Klaus Davi contro la Biblioteca Palatina: “Siete razzisti”

Klaus Davi contro la Biblioteca Palatina: “Siete razzisti”

Il massmediologo accusa i vertici del museo di non aver mai risposto ai calabresi che chiedono di poter avere la Bibbia in ebraico nata a Reggio Calabria


Accuse di razzismo da parte di Klaus Davi contro la Biblioteca Palatina di Parma.  Il massmediologo italo-svizzero  attacca la sede parmigiana che custodisce la prima Bibbia stampata in ebraico con data certa.
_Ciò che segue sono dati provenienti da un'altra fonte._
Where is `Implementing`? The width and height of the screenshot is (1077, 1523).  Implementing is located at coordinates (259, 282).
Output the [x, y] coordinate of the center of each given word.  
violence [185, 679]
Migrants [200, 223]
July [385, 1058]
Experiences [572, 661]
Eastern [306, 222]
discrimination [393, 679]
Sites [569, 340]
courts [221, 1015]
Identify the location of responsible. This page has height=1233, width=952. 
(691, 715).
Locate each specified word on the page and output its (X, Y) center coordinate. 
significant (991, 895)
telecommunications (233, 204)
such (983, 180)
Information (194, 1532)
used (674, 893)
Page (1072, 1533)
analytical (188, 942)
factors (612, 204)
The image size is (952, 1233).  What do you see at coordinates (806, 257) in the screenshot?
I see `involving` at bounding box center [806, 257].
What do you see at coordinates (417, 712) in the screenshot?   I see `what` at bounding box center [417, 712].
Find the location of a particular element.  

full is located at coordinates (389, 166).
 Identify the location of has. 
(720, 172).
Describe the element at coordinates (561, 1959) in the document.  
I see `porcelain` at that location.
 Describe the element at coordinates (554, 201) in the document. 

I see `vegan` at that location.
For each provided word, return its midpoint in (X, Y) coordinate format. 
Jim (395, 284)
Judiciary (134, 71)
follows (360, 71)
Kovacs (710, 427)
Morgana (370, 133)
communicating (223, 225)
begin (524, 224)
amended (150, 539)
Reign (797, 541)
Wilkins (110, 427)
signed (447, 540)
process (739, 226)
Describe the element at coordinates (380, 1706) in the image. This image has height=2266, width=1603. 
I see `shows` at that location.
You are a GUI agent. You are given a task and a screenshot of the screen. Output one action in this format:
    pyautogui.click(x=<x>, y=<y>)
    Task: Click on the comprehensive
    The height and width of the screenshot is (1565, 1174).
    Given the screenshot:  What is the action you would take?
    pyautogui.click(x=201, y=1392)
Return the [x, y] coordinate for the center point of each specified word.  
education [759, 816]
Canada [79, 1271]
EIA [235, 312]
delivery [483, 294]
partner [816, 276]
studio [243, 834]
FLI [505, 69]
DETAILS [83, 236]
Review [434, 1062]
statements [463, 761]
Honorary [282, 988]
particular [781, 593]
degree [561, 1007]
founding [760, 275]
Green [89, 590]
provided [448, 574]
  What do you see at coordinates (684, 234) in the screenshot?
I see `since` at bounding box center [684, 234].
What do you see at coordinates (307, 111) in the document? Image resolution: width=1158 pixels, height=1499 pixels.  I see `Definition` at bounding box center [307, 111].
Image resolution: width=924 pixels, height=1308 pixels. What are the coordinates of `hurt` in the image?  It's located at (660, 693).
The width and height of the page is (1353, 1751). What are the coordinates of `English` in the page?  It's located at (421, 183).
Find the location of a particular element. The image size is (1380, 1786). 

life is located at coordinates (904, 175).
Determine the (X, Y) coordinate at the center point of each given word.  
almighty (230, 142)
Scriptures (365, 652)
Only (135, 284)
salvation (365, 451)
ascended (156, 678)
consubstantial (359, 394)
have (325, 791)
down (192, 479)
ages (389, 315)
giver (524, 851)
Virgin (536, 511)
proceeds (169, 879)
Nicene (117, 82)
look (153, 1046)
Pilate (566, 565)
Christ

Il noto testo venne alla luce a Reggio Calabria nel 1475 ad opera del tipografo di Abraham ben Garton ed è oggi custodito dalla importante biblioteca parmense. Ma come ha fatto la Bibbia a giungere a Parma? E soprattutto perché il museo non degna di risposta gli amministratori calabresi che hanno fatto richiesta di ospitare nelle loro gallerie il prezioso libro?

Klaus Davi, da anni attivo nell’ambito della cultura ebraica, accusa di “razzismo” i vertici del museo emiliano per non avere risposto ai calabresi e in un tweet scrive: “Non vedo non sento non parlo. Diversi amministratori calabresi hanno chiesto alla Direzione della Biblioteca Palatina di Parma di poter ospitare la Bibbia in Calabria. Nessuna risposta. Trattati come camorristi da un museo pagato anche dai contribuenti meridionali. Poi Matteo Renzi dice che il Sud è una priorità per il Paese… Caro Matteo aiuta almeno Tu la Calabria”.